Division and Multiplication are Related
Understand that division and multiplication are inverse operations.
🎯 What You'll Learn
You will discover that division and multiplication are opposite operations — knowing one helps you solve the other!
🏪 Market Story
Chidi knows that 4 × 5 = 20. His teacher asks him: "What is 20 ÷ 5?" Chidi thinks: "If 4 groups of 5 makes 20, then 20 divided into groups of 5 gives 4 groups." So 20 ÷ 5 = 4. His multiplication knowledge helped him divide!
📝 Let's Learn
Division and multiplication are inverse operations — they undo each other.
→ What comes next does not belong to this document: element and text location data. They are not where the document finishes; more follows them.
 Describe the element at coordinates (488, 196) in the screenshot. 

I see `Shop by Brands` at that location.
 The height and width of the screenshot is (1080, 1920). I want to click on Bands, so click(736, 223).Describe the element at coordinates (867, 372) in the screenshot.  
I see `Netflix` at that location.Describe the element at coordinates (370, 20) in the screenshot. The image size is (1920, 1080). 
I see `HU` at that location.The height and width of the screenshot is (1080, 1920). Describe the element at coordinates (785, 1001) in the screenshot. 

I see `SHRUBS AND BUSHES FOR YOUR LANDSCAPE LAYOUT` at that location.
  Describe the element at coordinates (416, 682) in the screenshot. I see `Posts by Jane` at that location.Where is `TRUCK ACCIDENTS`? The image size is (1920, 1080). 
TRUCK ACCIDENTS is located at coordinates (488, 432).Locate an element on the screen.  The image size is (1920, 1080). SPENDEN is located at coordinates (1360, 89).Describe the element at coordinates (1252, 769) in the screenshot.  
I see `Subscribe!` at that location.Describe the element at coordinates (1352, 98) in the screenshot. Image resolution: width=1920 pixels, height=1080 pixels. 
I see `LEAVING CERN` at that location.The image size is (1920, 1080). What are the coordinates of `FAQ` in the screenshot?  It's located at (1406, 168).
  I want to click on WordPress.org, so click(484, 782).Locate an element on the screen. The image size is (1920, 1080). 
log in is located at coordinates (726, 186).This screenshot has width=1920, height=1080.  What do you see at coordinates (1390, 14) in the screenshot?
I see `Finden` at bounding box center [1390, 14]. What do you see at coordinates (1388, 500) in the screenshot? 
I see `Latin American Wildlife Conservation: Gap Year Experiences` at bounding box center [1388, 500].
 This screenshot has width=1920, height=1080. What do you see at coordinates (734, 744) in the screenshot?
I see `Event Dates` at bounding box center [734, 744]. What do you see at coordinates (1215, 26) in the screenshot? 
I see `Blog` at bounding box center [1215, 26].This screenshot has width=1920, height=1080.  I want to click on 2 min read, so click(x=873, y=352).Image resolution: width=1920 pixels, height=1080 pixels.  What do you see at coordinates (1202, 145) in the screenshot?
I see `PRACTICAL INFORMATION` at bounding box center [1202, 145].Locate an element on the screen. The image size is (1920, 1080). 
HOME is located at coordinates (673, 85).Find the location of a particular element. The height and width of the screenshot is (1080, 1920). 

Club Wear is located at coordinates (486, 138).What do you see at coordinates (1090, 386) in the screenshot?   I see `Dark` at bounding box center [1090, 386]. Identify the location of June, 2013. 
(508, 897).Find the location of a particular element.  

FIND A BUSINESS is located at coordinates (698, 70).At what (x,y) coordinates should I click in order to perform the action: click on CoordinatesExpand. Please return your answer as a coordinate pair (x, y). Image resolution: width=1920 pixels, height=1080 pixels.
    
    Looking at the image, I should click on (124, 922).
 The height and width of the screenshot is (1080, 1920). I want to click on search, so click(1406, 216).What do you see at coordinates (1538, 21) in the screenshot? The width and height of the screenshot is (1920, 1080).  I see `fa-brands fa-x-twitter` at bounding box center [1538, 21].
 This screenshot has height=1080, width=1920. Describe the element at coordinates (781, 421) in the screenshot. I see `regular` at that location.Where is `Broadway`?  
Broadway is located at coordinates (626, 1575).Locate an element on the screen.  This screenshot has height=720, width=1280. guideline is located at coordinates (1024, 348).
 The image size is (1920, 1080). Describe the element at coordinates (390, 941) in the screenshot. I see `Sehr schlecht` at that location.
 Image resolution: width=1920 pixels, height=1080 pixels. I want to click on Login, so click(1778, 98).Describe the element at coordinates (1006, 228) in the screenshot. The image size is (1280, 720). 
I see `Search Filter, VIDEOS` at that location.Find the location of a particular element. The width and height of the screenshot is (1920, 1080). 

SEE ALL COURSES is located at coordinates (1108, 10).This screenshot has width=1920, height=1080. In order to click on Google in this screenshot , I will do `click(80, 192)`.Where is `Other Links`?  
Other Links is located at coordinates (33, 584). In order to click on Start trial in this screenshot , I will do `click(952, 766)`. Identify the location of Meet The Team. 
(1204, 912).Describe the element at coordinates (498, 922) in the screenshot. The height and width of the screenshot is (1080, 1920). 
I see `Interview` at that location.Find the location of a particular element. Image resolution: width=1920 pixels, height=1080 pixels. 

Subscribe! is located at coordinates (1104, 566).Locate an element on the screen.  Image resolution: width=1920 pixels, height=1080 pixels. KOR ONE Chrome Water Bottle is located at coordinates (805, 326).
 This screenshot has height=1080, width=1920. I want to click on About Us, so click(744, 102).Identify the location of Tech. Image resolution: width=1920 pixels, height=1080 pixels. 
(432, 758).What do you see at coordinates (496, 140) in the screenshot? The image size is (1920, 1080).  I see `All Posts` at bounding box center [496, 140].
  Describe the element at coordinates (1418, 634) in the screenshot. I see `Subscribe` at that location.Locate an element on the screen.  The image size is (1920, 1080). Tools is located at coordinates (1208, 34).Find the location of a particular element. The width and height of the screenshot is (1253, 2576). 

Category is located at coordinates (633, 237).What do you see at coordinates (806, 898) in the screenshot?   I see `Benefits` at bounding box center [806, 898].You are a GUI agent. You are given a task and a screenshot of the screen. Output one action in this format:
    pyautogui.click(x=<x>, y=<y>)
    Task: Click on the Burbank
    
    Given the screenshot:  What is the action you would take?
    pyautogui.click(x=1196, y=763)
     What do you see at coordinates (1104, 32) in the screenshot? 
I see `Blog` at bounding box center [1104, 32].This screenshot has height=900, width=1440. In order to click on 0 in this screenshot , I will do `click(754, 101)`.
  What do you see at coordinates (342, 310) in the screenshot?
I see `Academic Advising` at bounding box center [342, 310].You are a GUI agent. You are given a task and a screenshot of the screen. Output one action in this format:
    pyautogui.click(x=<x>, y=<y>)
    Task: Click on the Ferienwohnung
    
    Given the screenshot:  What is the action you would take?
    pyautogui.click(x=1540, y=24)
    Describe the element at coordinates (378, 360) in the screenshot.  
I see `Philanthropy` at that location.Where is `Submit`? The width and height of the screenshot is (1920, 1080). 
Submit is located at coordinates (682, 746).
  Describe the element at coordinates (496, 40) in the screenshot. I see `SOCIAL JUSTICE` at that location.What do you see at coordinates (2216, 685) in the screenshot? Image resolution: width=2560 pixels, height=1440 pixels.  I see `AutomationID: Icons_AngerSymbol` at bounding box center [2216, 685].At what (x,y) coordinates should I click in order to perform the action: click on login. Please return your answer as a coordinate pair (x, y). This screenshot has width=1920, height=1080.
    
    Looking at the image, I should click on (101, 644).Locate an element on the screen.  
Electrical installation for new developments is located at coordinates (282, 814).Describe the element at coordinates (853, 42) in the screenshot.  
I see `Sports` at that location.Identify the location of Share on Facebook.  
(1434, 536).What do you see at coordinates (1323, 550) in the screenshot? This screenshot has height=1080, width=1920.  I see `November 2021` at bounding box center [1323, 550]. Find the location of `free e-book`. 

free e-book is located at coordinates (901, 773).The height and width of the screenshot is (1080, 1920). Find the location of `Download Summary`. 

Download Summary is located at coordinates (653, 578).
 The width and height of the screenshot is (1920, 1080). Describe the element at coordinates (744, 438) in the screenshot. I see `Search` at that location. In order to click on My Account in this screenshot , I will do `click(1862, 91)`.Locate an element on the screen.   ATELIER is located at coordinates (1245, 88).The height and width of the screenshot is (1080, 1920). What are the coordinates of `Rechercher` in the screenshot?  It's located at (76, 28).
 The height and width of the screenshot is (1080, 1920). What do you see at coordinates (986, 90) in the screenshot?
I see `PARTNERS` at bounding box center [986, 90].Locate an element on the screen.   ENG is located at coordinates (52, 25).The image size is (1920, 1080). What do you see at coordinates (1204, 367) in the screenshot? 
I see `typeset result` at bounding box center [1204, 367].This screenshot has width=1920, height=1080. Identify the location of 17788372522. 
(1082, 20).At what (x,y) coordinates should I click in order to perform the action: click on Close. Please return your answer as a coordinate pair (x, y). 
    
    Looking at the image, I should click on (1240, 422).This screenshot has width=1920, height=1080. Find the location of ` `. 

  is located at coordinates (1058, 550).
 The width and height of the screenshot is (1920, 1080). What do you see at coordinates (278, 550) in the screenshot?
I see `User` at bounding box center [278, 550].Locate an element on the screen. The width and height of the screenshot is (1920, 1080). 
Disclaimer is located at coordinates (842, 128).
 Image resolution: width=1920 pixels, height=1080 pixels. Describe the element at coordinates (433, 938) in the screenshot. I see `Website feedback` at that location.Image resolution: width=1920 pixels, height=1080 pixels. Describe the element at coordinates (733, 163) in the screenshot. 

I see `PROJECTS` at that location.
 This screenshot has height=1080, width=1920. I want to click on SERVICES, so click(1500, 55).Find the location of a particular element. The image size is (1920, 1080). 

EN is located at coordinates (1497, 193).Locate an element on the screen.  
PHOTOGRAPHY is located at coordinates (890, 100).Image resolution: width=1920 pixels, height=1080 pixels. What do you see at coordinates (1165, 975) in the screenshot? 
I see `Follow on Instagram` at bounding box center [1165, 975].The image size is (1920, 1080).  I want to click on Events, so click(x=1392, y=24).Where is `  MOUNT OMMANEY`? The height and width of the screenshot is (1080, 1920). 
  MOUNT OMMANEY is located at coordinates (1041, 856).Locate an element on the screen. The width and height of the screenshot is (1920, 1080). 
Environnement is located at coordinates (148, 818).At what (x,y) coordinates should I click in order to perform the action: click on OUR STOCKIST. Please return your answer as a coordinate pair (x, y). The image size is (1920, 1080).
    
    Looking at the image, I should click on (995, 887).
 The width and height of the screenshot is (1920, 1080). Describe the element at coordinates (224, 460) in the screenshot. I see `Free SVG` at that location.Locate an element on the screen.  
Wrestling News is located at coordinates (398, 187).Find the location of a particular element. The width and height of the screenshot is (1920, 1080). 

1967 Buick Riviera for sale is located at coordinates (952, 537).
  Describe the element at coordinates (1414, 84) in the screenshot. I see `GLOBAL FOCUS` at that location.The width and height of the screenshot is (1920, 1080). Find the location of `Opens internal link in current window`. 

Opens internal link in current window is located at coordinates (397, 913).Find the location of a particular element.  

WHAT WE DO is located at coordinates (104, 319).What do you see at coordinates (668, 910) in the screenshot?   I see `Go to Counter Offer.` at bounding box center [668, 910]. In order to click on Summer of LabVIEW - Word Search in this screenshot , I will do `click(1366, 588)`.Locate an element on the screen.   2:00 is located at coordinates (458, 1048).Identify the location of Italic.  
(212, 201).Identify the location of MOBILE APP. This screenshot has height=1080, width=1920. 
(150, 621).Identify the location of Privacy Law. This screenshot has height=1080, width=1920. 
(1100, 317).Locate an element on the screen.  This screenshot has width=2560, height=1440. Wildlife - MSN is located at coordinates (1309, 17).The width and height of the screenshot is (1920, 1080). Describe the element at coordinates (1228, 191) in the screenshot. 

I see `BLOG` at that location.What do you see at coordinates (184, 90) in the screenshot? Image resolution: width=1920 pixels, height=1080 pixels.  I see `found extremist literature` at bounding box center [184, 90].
If you know: 6 × 3 = 18, then you also know:
- 18 ÷ 3 = 6
- 18 ÷ 6 = 3
These facts form a fact family: 6 × 3 = 18, 3 × 6 = 18, 18 ÷ 3 = 6, 18 ÷ 6 = 3.
Example 1: 7 × 4 = 28, so 28 ÷ 4 = 7 and 28 ÷ 7 = 4.
Example 2: 5 × 8 = 40, so 40 ÷ 8 = 5 and 40 ÷ 5 = 8.
Example 3: To check if 36 ÷ 4 = 9 is correct, multiply: 9 × 4 = 36. ✓ Correct!
✏️ Practice Questions
- If 8 × 3 = 24, what is 24 ÷ 3?
- If 9 × 5 = 45, what is 45 ÷ 9?
- Funke calculates 42 ÷ 6 = 7. How can she check her answer using multiplication?
Click to see answers
- 24 ÷ 3 = 8.
- 45 ÷ 9 = 5.
- She checks: 7 × 6 = 42. ✓ Since this equals the original number, her answer is correct!
💡 Remember
Division and multiplication are a team. Use times tables to divide: "? × 3 = 18" means 18 ÷ 3 = 6. Always check division with multiplication!